What to consider from our findings from bench side to bed side? Case series on 68Ga-PSMA targeted PET imaging in RCC patients showed encouraging results for ccRCC in detecting metastatic lesions that were not revealed in conventional imaging (30, 36; Reviews: 37, 38). In pRCC patients, however, 68GA- PSMA-PET-PET CT did not detect additional metastases compared to conventional imaging modalities 39. SUVmax in pRCC was also reported to be lower than in other RCC types. As sample sizes were small (number of pRCC patients between 1-3 patients) results were discussed not to be representative 39. The missing expression of PSMA as reported for the PANZAR cohort, however, explains that finding well. Larger trials to investigate PSMA hybrid imaging in RCC should probably exclude pRCC.

Therapeutic applications targeting PSMA have found entrance into the treatment of prostate cancer and are currently investigated for other cancer entities 40. Besides Lutetium-177-PSMA or Actinium-225-PSMA radionuclide therapy bispecific antibodies that target PSMA have been investigated in prostate cancer 41. PSMA targeted CAR-T cell therapy might offer an additional treatment option for PSMA positive tumors and probably will enter clinic in the near future 42. However, as for imaging we do not consider PSMA directed therapeutics promising for patients suffering from pRCC.

Conclusions

No relevant PSMA expression and consequently no relevant clinicopathological association with PMSA was detected in the pRCC PANZAR consortium cohort.
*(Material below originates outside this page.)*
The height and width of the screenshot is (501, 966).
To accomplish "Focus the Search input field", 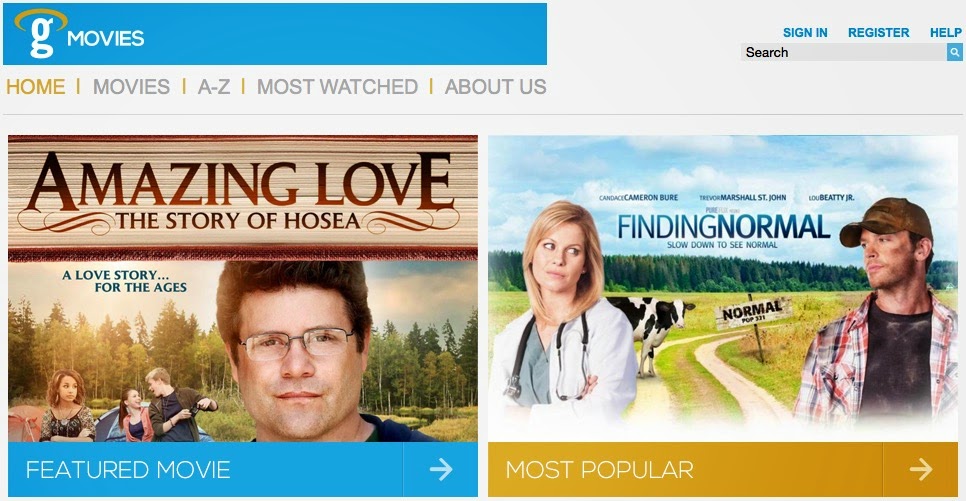I will click(843, 52).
Based on our data, a prognostic value of PMSA in pRCC is unlikely. Further on, due to missing PSMA expression in pRCC our findings point out that neither in pRCC type 1 nor type 2 PSMA targeted PET imaging or PMSA targeted therapeutical approaches seem to be reasonable. Whether PSMA targeted PET imaging and treatment modalities might expand the diagnostic and therapeutic landscape in other RCC subtypes needs to be further elucidated.